La deriva soberanista del Estatut ha desembocado en una profunda decepción colectiva y un hastío ciudadano

Día 26/11/2010
LA política catalana de los últimos siete años es el ejemplo más palmario del ensimismamiento que ha convertido a la clase dirigente en un problema creciente a los ojos de la opinión pública. El gobierno tripartito de la Generalitat se ha entregado a una pulsión intervencionista casi neurótica, mezclada con un delirio identitario que ha alcanzado extremos pintorescos como el descacharrante decreto que obliga a servir pa amb tomacaen los hoteles. La deriva soberanista del Estatut, auspiciada por la irresponsabilidad de Rodríguez Zapatero y la ofuscación nacionalista de Maragall, ha desembocado en una profunda decepción colectiva que ha ampliado a base de excesos —en ocasiones mutuos— la brecha sentimental entre Cataluña y el resto de España. El fracaso de ese empeño artificial se refleja en el hastío de unos ciudadanos que amenazan con una baja participación en las elecciones del domingo. La suerte parece echada en todas las encuestas, que pronostican de manera unánime el retorno al poder del nacionalismo clásico, el de Convergencia i Unió, y el descalabro de la coalición de perdedores que encumbró en la presidencia a un político mediocre como José Montilla. La experiencia tripartita ha arrastrado al Partido Socialista a mínimos de credibilidad que no ha podido levantar su tardío arrepentimiento.
La derrota del PSC será también la del zapaterismo y su concepto trivial de la gestión pública. La gente que aún está dispuesta a participar en el debate político quiere volver a las cuestiones que realmente importan, sin perderse en asuntos tan artificiales como estériles. La candidatura nacionalista de Artur Mas no tiene el prestigio de la de Pujol pero aparece envuelta en un halo de cierta responsabilidad ante el descalzaperros organizado por la alianza izquierdista. Mas ha orillado la discusión estatutaria y victimista para centrar su propuesta en reformas institucionales que hagan frente a la recesión, y ha limitado las reclamaciones soberanistas a un discutible cupo económico que de momento encuentra la oposición matizada de los dos grandes partidos nacionales. Con ese programa reformista parece haber recabado el apoyo de una mayoría burguesa cansada de aventurerismos; suya será, si gana, la responsabilidad de no volver a agendas delirantes y centrarse en sacar a Cataluña del retroceso socioeconómico que ha experimentado en la última década.
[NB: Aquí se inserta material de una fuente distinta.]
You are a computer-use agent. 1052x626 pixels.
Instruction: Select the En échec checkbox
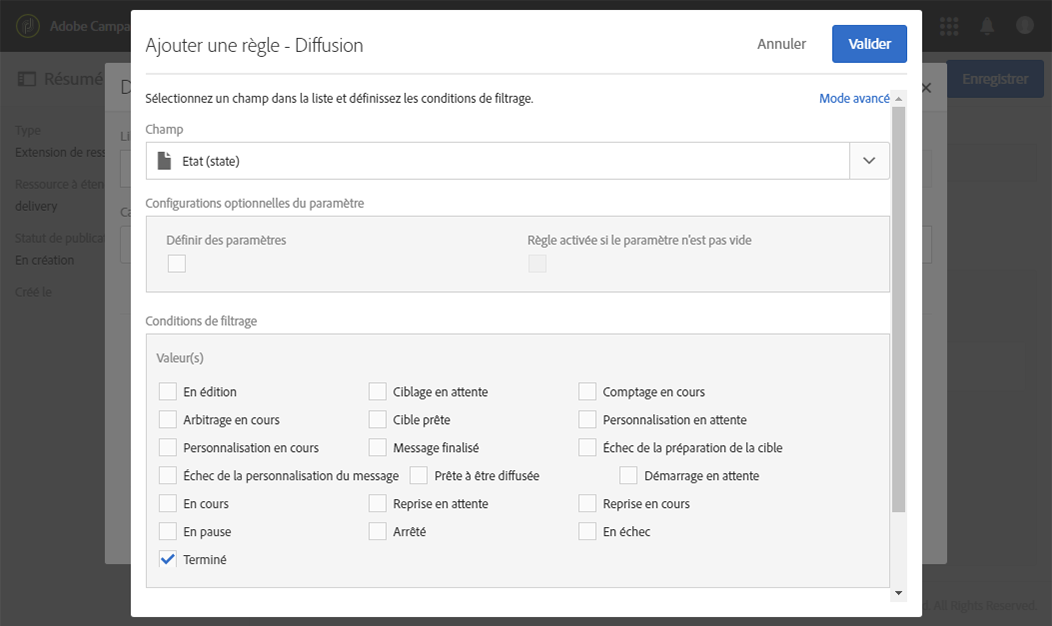click(x=587, y=532)
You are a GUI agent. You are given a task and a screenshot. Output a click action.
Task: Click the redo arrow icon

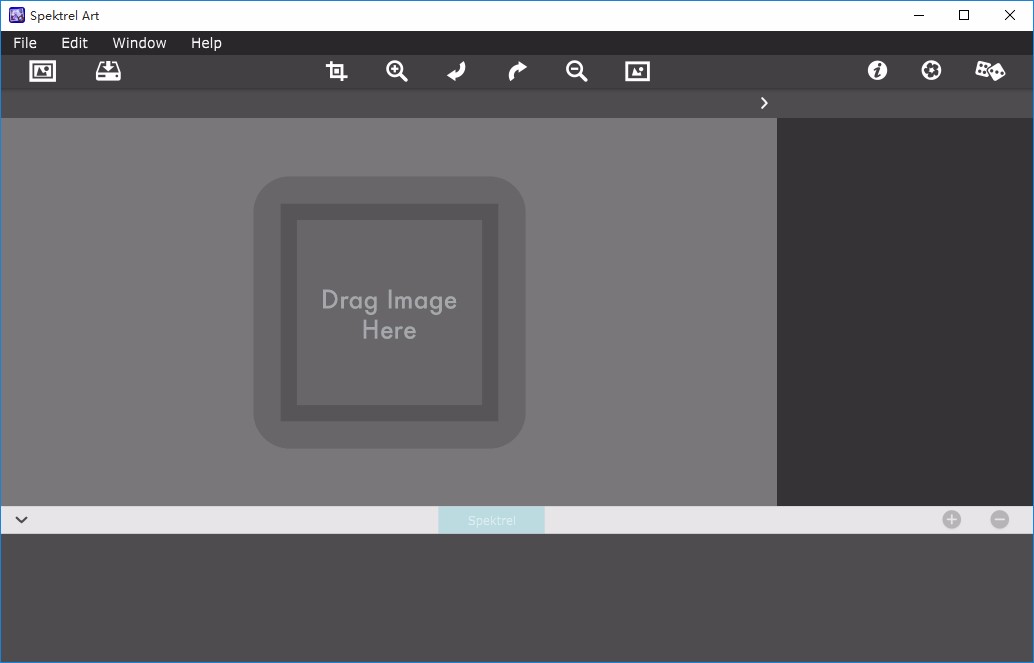coord(517,71)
España también necesita una Cataluña serena cuya dirigencia pública colabore en la delicada regeneración que plantea la crisis. En este tiempo desquiciado se han cometido muchos errores a ambos lados del Ebro, pero la normalización ha de comenzar de dentro hacia afuera. En ese sentido, la tentación de un frente soberanista representa el principal peligro para la estabilidad de un sistema precarizado por una política ajena a la demanda social. Ése es el desafío de Mas: devolver la cordura a la escena catalana y tratar de resolver sus problemas sin crear otros nuevos.